While many of you have worked closely with EDA, some of you may not be familiar with our role.
I’ll begin with a brief overview of our mission and work and then I will update you on some of the key initiatives we are currently leading.
As the only federal government agency with economic development as its sole mission, EDA, a bureau under the U.S. Department of Commerce, is available to help you implement your plans to improve your communities and create new jobs.
EDA provides strategic investments through competitive grants that foster job creation and attract private investment to support development in economically distressed areas of the United States.
We understand that some communities need help developing a plan and figuring out where to start their economic development efforts. That others need critical infrastructure supporting business expansion.

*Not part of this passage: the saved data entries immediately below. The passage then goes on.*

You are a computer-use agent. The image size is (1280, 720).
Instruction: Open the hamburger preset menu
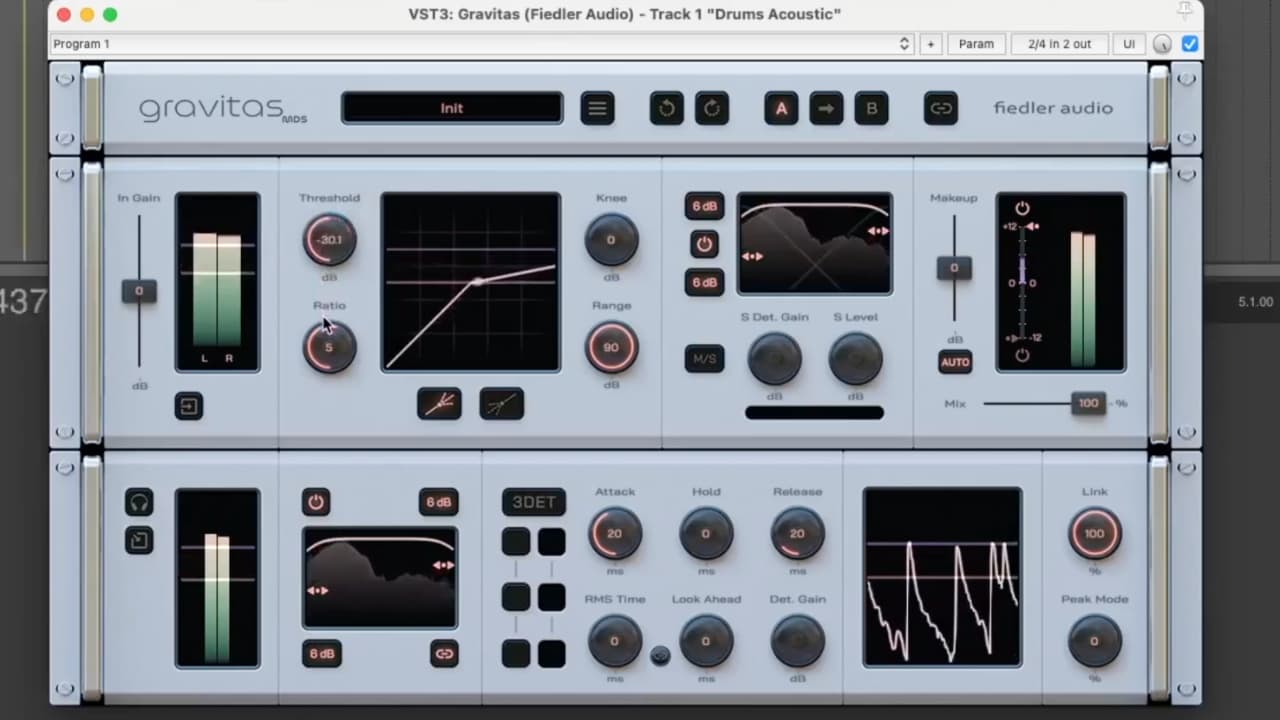tap(597, 108)
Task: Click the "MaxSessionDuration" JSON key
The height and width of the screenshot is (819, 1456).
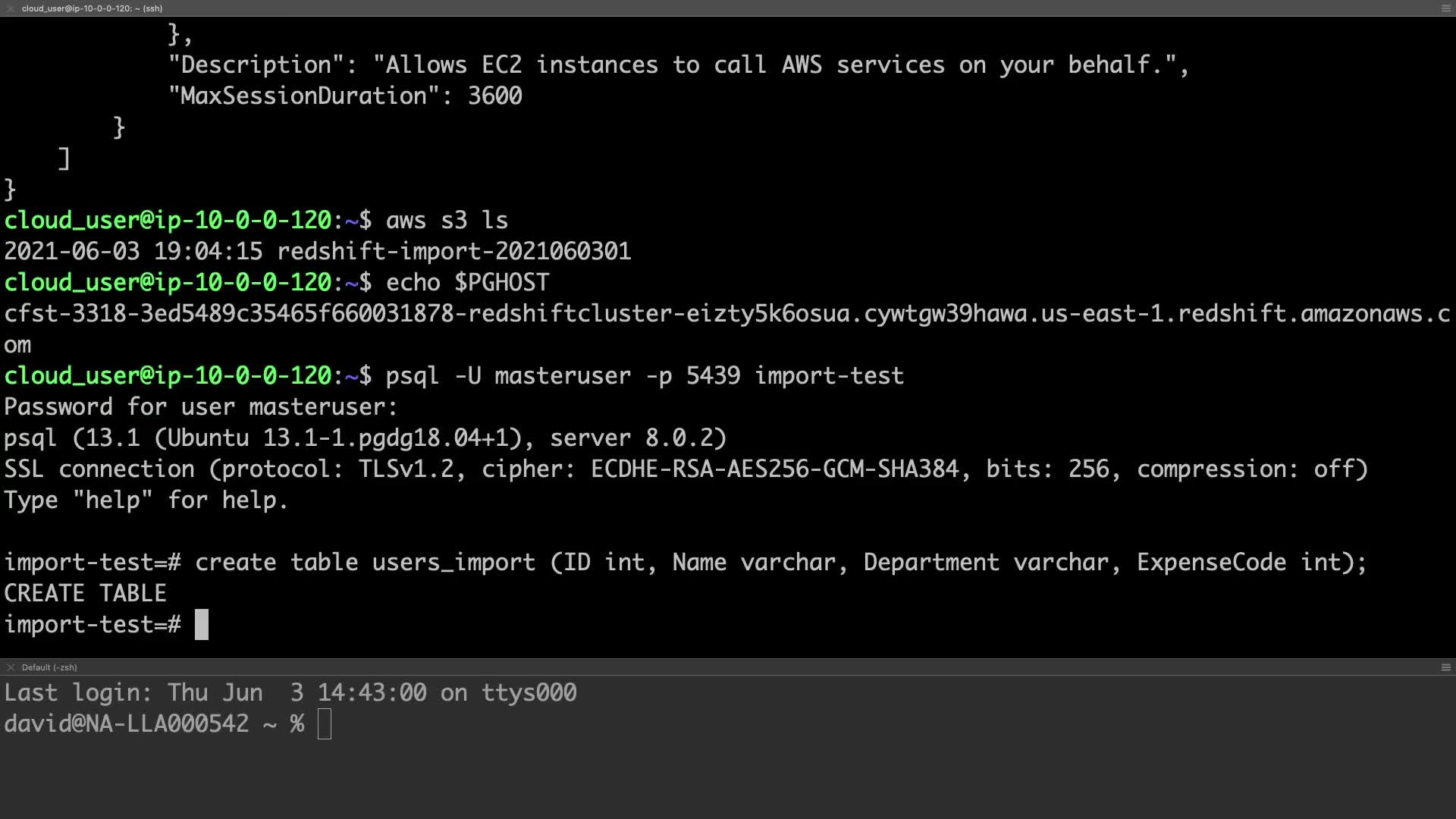Action: (x=304, y=96)
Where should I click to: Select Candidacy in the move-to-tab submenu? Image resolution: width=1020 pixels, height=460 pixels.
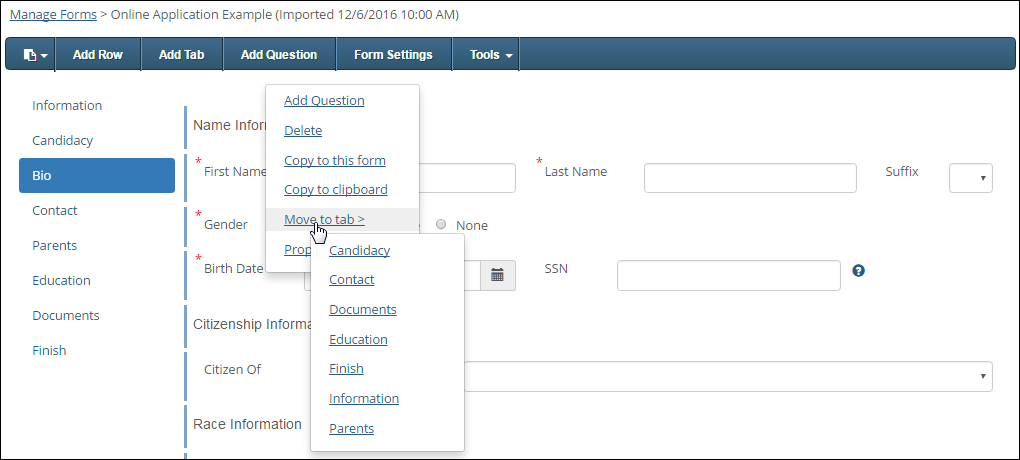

And, that still others need help building ecosystems to translate innovation into jobs.
The fact is, even though our nation is experiencing significant economic expansion there are still communities that are being left behind.
These communities may be impacted by the loss of a major employer, they may be suffering from the downturn of an entire economic sector as we see in coal country, or they may have been impacted by natural disasters like hurricanes, tornadoes, floods, or wildfires.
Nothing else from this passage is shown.